WHAT THE TASK ASKS: Pick up the first-person account of memory questions and tests in the emergency room, not the listing after it, and write what comes next after its closing sentence about the CAT scan.

EXCERPTED PASSAGE:
'''

While waiting for all the tests, I have the medical people asking me all sorts of questions. Who is the president? I have no idea, but in this day and age that is no question to ask a seriously confused person. It seems some hospitals no longer ask the “president question” to determine understanding because it upsets so many people.
They want to know the big dates. When is your birthday? No clue. I’d like to help you out but I am coming up empty. Today’s date? Where are you? I have nothing for them.
They ask me to repeat No ifs, ands, or buts. Tongue twisters that I garble. Even saying 50-50 throws me. For the first hour, I don’t remember any of the questions. After an hour, I still don’t know the answers, but trending positive, I now understand that these are questions that I should know the answers to. That’s a significant step out of the fog.
As for tests that evening in the ER:
The CAT scan (an X-ray image made using Computerized Axial Tomography) of my brain rules out bleeding in my brain; clearly, I am not having a stroke.

'''

INPUT DATA:

'''

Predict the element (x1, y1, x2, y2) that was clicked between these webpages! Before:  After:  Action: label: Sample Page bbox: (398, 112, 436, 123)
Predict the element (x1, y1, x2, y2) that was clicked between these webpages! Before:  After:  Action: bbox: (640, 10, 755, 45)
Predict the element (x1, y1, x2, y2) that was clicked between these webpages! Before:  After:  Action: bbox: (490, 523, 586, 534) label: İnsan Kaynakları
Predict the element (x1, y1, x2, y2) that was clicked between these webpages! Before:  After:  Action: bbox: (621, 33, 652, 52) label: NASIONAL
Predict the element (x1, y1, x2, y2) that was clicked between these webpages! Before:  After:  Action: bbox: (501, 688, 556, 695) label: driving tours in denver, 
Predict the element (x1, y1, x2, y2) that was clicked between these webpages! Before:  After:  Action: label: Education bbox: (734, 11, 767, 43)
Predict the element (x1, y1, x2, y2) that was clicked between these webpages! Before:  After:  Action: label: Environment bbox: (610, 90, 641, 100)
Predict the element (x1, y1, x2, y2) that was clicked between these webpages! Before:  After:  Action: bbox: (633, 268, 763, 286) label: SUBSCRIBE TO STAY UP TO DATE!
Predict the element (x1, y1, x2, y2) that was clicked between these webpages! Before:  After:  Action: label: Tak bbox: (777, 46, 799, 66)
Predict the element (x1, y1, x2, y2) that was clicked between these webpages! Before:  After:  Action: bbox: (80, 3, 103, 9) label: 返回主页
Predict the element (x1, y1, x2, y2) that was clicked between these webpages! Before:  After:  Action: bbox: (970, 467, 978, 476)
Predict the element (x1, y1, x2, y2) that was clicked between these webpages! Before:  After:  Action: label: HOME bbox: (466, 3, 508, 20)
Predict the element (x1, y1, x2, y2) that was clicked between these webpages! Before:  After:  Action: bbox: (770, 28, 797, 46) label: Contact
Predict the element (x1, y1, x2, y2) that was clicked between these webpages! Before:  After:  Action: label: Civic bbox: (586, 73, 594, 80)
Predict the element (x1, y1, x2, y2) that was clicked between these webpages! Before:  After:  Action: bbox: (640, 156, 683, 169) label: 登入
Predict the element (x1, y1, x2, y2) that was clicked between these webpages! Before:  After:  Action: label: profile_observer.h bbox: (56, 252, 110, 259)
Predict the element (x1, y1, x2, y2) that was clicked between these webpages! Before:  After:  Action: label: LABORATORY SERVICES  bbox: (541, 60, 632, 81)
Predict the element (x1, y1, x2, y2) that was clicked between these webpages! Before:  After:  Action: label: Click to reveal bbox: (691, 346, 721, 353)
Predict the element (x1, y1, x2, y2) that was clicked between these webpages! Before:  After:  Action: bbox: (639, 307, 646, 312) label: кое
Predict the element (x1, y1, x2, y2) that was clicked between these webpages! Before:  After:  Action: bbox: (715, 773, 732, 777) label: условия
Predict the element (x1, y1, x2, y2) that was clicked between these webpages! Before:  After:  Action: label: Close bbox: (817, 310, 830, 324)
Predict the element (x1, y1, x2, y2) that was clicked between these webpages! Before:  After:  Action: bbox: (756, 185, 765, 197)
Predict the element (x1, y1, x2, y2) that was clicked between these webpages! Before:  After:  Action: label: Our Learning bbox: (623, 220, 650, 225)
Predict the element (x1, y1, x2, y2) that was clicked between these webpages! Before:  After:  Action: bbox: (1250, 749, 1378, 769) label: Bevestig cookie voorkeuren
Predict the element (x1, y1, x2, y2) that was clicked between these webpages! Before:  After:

'''

EXERCISE OUTPUT:
The MRI (Magnetic Resonance Imaging), which gives the medical staff a more detailed image of my brain and its blood flow, shows no lack of blood flow and again no evidence of stroke.
The heart monitor determines if there is atrial fibrillation (irregular heartbeat or arrhythmia) that can lead to blood clots, stroke, and heart failure. My heart is just fine.
The chest x-ray determines whether there are any blood clots in my lungs. This test can help diagnose and monitor conditions such as pneumonia and heart failure. I have a clean x-ray.
A urinary test would indicate whether I have a Urinary Tract Infection. UTIs cause similar confusion and again the medical professionals are trying to rule out as much as possible. I have no urinary infection.
Finally, I am screened for drugs. It turns out it is routine anytime someone comes into the ER in an “altered mental status,” which is me! There are no drugs in my system.
I was passing all the medical tests and failing all the questions. Though the medical professionals didn’t know what was going on, I was not surprised at all what was happening to me. You see 15 years ago something similar happened 150 miles from home. Stay tuned for part 3 on Thursday.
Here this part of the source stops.